Alexander, your banjo is a Kay model k-52. These were inexpensive banjos that were used by a lot of traditional musicians who did not have a lot of money to buy a fancy banjo. I have one. They can sound pretty good if set up right. If the action is too high, it can be adjusted using the mechanism at the heel. Best, -Peter
there should be 2 small dog-leg brackets 180º apart screwed into the resonator wall with small round-head wood screws. These extend upwards into the corresponding small round holes in the flange. Two knurled nuts screw onto the posts.

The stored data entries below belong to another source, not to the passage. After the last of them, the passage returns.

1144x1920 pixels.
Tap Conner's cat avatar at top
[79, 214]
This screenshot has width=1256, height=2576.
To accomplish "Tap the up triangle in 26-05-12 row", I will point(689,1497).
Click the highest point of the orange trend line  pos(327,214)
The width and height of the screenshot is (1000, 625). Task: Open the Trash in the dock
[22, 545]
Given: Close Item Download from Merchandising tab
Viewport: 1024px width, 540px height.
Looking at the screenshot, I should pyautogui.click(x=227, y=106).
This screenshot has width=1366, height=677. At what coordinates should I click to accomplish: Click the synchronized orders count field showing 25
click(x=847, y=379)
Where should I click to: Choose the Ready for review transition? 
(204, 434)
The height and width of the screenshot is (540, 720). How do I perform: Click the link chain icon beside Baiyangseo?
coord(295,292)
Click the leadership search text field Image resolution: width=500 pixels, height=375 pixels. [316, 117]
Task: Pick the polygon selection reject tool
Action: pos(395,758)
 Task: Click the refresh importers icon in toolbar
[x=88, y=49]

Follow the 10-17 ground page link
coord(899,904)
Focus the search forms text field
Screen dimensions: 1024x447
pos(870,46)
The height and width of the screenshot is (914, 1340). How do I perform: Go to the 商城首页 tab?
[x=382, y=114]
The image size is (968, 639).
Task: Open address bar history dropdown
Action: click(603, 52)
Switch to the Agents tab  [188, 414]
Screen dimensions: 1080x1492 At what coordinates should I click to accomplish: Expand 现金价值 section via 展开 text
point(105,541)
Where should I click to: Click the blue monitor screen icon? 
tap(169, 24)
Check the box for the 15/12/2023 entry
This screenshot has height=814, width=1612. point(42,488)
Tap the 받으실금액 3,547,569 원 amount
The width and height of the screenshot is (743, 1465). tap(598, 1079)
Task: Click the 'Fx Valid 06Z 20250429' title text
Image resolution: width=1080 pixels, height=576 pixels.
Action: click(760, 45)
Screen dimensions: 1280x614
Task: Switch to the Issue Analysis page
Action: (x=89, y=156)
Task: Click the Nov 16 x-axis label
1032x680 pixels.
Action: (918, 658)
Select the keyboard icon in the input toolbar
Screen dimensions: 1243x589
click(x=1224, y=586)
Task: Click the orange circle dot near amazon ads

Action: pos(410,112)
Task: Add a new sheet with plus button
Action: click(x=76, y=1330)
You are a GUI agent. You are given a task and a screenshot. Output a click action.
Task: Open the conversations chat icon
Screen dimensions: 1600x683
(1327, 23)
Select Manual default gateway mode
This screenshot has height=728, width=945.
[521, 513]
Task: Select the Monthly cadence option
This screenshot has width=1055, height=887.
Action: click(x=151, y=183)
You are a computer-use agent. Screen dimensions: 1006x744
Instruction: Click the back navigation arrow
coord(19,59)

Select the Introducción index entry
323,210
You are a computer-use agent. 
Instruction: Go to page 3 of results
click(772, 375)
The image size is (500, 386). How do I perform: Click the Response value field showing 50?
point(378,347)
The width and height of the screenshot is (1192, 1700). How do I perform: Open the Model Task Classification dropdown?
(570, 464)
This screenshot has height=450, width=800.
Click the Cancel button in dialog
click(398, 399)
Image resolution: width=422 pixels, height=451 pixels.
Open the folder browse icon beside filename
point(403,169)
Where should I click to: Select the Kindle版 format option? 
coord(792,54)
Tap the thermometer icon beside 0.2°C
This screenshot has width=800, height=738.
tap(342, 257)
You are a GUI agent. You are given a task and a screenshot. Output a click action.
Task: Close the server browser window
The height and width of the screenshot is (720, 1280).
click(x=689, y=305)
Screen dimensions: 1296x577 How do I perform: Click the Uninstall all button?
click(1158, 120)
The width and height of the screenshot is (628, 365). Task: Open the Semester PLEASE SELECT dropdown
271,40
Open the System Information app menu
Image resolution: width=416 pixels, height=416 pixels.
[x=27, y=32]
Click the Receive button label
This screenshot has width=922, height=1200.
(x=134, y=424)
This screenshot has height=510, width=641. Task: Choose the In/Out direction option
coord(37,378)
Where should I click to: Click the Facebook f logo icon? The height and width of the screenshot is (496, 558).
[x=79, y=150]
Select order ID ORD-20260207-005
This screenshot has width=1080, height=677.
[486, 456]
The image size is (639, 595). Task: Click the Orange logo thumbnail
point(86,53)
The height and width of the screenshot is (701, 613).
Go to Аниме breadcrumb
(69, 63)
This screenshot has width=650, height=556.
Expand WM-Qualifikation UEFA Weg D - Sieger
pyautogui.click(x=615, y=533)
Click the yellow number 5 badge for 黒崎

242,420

Edited by - beegee on 02/14/2018 10:22:36
Hmm. I thought it would have something like that. But there is absolutely no sign of them there. No filled holes, nothing. Weird. Maybe this banjo was never put together in the first place, I dunno.
All many thanks for the help and good attitude!
Even I didn't think that I learn so much new about the this banjo )
I will begin (probably, first slowly) his restoration and surely I will post a photo and information on work advance here.
If it is possible, show me references to forum thems (if such is here) on restoration where, can be to eat video or photos.
A banjo grows in Moscow.
Alexander, here is a link to an excellent article about restoring a Kay banjo. this includes information about adjusting the action with Kay's proprietary adjustment mechanism.
That is pretty cool, the photos identifying the Kay banjo being played by the greats of Appalachian music above. I have often wondered what Roscoe Holcomb was playing in that picture. Goes to show it is more about just sitting down and playing than anything else. Though I am regularly guilty of banjo envy and coveting thy neighbors banjo.
"Instruments don't make music; People make music."